Copy out all the entries exactly.

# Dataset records
────────────────────
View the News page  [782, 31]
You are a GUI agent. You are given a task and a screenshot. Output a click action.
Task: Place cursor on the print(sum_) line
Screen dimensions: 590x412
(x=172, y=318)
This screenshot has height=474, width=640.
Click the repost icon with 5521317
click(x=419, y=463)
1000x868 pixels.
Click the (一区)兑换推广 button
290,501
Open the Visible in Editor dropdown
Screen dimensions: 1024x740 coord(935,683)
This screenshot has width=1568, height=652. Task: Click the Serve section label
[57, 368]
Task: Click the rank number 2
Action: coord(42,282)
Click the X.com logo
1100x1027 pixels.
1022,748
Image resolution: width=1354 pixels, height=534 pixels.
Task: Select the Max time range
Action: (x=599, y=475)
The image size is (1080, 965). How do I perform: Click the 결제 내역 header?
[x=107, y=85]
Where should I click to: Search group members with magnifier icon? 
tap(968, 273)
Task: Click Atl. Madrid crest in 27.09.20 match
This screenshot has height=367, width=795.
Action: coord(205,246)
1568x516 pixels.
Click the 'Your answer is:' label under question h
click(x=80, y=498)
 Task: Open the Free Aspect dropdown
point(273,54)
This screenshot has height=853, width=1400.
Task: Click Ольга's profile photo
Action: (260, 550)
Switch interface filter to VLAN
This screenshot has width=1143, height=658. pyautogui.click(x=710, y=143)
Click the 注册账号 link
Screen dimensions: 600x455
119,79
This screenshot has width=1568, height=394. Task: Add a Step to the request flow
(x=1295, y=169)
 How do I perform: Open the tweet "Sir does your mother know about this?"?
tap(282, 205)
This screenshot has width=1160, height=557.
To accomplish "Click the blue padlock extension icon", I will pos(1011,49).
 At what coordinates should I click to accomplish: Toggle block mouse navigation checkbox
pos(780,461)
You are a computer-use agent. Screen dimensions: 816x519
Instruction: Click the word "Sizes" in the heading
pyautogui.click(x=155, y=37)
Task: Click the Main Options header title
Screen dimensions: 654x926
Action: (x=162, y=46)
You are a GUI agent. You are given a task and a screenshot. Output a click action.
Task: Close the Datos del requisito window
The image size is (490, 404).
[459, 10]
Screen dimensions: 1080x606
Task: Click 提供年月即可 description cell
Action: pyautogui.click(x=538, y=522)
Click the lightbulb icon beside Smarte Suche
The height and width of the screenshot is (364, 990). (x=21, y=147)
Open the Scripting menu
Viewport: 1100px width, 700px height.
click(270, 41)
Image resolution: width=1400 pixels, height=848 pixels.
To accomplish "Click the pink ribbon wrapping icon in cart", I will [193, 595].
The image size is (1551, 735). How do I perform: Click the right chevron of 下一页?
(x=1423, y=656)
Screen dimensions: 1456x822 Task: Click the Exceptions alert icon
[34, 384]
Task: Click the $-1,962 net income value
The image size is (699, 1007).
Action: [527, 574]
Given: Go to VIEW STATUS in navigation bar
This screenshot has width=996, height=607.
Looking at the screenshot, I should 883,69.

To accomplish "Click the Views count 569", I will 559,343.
────────────────────
# Worked solution
View the News page  [782, 31]
You are a GUI agent. You are given a task and a screenshot. Output a click action.
Task: Place cursor on the print(sum_) line
Screen dimensions: 590x412
(x=172, y=318)
This screenshot has height=474, width=640.
Click the repost icon with 5521317
click(x=419, y=463)
1000x868 pixels.
Click the (一区)兑换推广 button
290,501
Open the Visible in Editor dropdown
Screen dimensions: 1024x740 coord(935,683)
This screenshot has width=1568, height=652. Task: Click the Serve section label
[57, 368]
Task: Click the rank number 2
Action: coord(42,282)
Click the X.com logo
1100x1027 pixels.
1022,748
Image resolution: width=1354 pixels, height=534 pixels.
Task: Select the Max time range
Action: (x=599, y=475)
The image size is (1080, 965). How do I perform: Click the 결제 내역 header?
[x=107, y=85]
Where should I click to: Search group members with magnifier icon? 
tap(968, 273)
Task: Click Atl. Madrid crest in 27.09.20 match
This screenshot has height=367, width=795.
Action: coord(205,246)
1568x516 pixels.
Click the 'Your answer is:' label under question h
click(x=80, y=498)
 Task: Open the Free Aspect dropdown
point(273,54)
This screenshot has height=853, width=1400.
Task: Click Ольга's profile photo
Action: (260, 550)
Switch interface filter to VLAN
This screenshot has width=1143, height=658. pyautogui.click(x=710, y=143)
Click the 注册账号 link
Screen dimensions: 600x455
119,79
This screenshot has width=1568, height=394. Task: Add a Step to the request flow
(x=1295, y=169)
 How do I perform: Open the tweet "Sir does your mother know about this?"?
tap(282, 205)
This screenshot has width=1160, height=557.
To accomplish "Click the blue padlock extension icon", I will pos(1011,49).
 At what coordinates should I click to accomplish: Toggle block mouse navigation checkbox
pos(780,461)
You are a computer-use agent. Screen dimensions: 816x519
Instruction: Click the word "Sizes" in the heading
pyautogui.click(x=155, y=37)
Task: Click the Main Options header title
Screen dimensions: 654x926
Action: (x=162, y=46)
You are a GUI agent. You are given a task and a screenshot. Output a click action.
Task: Close the Datos del requisito window
The image size is (490, 404).
[459, 10]
Screen dimensions: 1080x606
Task: Click 提供年月即可 description cell
Action: pyautogui.click(x=538, y=522)
Click the lightbulb icon beside Smarte Suche
The height and width of the screenshot is (364, 990). (x=21, y=147)
Open the Scripting menu
Viewport: 1100px width, 700px height.
click(270, 41)
Image resolution: width=1400 pixels, height=848 pixels.
To accomplish "Click the pink ribbon wrapping icon in cart", I will [193, 595].
The image size is (1551, 735). How do I perform: Click the right chevron of 下一页?
(x=1423, y=656)
Screen dimensions: 1456x822 Task: Click the Exceptions alert icon
[34, 384]
Task: Click the $-1,962 net income value
The image size is (699, 1007).
Action: [527, 574]
Given: Go to VIEW STATUS in navigation bar
This screenshot has width=996, height=607.
Looking at the screenshot, I should 883,69.

To accomplish "Click the Views count 569", I will 559,343.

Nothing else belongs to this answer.